Write the listing below again, word for word.
----- Input data
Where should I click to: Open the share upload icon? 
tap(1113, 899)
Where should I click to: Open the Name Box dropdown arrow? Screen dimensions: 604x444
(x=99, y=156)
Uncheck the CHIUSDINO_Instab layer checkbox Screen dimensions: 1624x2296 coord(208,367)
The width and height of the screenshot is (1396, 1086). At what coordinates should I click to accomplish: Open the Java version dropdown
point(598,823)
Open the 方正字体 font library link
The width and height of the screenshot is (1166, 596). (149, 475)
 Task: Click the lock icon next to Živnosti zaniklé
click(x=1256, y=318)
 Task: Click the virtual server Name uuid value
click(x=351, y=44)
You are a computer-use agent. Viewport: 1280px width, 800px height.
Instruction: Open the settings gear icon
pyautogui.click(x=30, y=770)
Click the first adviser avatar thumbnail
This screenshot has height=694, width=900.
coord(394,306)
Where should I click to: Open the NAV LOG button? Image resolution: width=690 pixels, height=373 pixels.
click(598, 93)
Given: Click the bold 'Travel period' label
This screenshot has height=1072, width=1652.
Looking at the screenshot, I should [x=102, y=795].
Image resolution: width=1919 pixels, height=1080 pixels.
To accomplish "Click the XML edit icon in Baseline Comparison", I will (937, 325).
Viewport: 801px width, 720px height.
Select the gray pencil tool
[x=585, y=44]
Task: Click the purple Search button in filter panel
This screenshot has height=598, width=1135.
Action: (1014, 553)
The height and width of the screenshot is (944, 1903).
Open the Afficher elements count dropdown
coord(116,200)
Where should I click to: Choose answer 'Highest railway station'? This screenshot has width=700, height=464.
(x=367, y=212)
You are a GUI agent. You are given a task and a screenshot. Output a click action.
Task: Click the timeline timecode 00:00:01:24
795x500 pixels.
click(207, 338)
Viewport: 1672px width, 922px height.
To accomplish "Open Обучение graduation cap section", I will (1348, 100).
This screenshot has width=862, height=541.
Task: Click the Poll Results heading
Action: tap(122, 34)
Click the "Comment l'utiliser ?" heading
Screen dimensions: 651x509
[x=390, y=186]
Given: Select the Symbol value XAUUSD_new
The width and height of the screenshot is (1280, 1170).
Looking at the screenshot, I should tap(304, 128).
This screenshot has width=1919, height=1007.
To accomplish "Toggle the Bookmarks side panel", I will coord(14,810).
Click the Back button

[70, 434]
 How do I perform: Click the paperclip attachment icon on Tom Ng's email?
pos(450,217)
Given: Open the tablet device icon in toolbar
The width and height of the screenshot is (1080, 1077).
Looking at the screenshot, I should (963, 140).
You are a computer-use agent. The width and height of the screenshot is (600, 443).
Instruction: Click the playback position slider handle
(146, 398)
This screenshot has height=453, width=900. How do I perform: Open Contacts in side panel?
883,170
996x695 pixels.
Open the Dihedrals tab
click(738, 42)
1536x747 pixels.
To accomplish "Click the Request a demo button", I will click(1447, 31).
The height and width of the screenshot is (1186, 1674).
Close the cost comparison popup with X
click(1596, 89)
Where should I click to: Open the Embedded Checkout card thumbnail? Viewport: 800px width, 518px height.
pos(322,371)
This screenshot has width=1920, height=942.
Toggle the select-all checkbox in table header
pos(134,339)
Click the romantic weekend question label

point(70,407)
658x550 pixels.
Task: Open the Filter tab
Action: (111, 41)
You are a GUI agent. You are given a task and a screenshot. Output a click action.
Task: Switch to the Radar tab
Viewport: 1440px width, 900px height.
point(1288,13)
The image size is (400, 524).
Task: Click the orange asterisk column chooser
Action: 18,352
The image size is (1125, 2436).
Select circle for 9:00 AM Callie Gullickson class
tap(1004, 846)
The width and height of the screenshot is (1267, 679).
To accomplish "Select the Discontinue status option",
----------
- _Exercise solution_
Where should I click to: Open the share upload icon? 
tap(1113, 899)
Where should I click to: Open the Name Box dropdown arrow? Screen dimensions: 604x444
(x=99, y=156)
Uncheck the CHIUSDINO_Instab layer checkbox Screen dimensions: 1624x2296 coord(208,367)
The width and height of the screenshot is (1396, 1086). At what coordinates should I click to accomplish: Open the Java version dropdown
point(598,823)
Open the 方正字体 font library link
The width and height of the screenshot is (1166, 596). (149, 475)
 Task: Click the lock icon next to Živnosti zaniklé
click(x=1256, y=318)
 Task: Click the virtual server Name uuid value
click(x=351, y=44)
You are a computer-use agent. Viewport: 1280px width, 800px height.
Instruction: Open the settings gear icon
pyautogui.click(x=30, y=770)
Click the first adviser avatar thumbnail
This screenshot has height=694, width=900.
coord(394,306)
Where should I click to: Open the NAV LOG button? Image resolution: width=690 pixels, height=373 pixels.
click(598, 93)
Given: Click the bold 'Travel period' label
This screenshot has height=1072, width=1652.
Looking at the screenshot, I should [x=102, y=795].
Image resolution: width=1919 pixels, height=1080 pixels.
To accomplish "Click the XML edit icon in Baseline Comparison", I will (937, 325).
Viewport: 801px width, 720px height.
Select the gray pencil tool
[x=585, y=44]
Task: Click the purple Search button in filter panel
This screenshot has height=598, width=1135.
Action: (1014, 553)
The height and width of the screenshot is (944, 1903).
Open the Afficher elements count dropdown
coord(116,200)
Where should I click to: Choose answer 'Highest railway station'? This screenshot has width=700, height=464.
(x=367, y=212)
You are a GUI agent. You are given a task and a screenshot. Output a click action.
Task: Click the timeline timecode 00:00:01:24
795x500 pixels.
click(207, 338)
Viewport: 1672px width, 922px height.
To accomplish "Open Обучение graduation cap section", I will (1348, 100).
This screenshot has width=862, height=541.
Task: Click the Poll Results heading
Action: tap(122, 34)
Click the "Comment l'utiliser ?" heading
Screen dimensions: 651x509
[x=390, y=186]
Given: Select the Symbol value XAUUSD_new
The width and height of the screenshot is (1280, 1170).
Looking at the screenshot, I should tap(304, 128).
This screenshot has width=1919, height=1007.
To accomplish "Toggle the Bookmarks side panel", I will coord(14,810).
Click the Back button

[70, 434]
 How do I perform: Click the paperclip attachment icon on Tom Ng's email?
pos(450,217)
Given: Open the tablet device icon in toolbar
The width and height of the screenshot is (1080, 1077).
Looking at the screenshot, I should (963, 140).
You are a computer-use agent. The width and height of the screenshot is (600, 443).
Instruction: Click the playback position slider handle
(146, 398)
This screenshot has height=453, width=900. How do I perform: Open Contacts in side panel?
883,170
996x695 pixels.
Open the Dihedrals tab
click(738, 42)
1536x747 pixels.
To accomplish "Click the Request a demo button", I will click(1447, 31).
The height and width of the screenshot is (1186, 1674).
Close the cost comparison popup with X
click(1596, 89)
Where should I click to: Open the Embedded Checkout card thumbnail? Viewport: 800px width, 518px height.
pos(322,371)
This screenshot has width=1920, height=942.
Toggle the select-all checkbox in table header
pos(134,339)
Click the romantic weekend question label

point(70,407)
658x550 pixels.
Task: Open the Filter tab
Action: (111, 41)
You are a GUI agent. You are given a task and a screenshot. Output a click action.
Task: Switch to the Radar tab
Viewport: 1440px width, 900px height.
point(1288,13)
The image size is (400, 524).
Task: Click the orange asterisk column chooser
Action: 18,352
The image size is (1125, 2436).
Select circle for 9:00 AM Callie Gullickson class
tap(1004, 846)
The width and height of the screenshot is (1267, 679).
To accomplish "Select the Discontinue status option",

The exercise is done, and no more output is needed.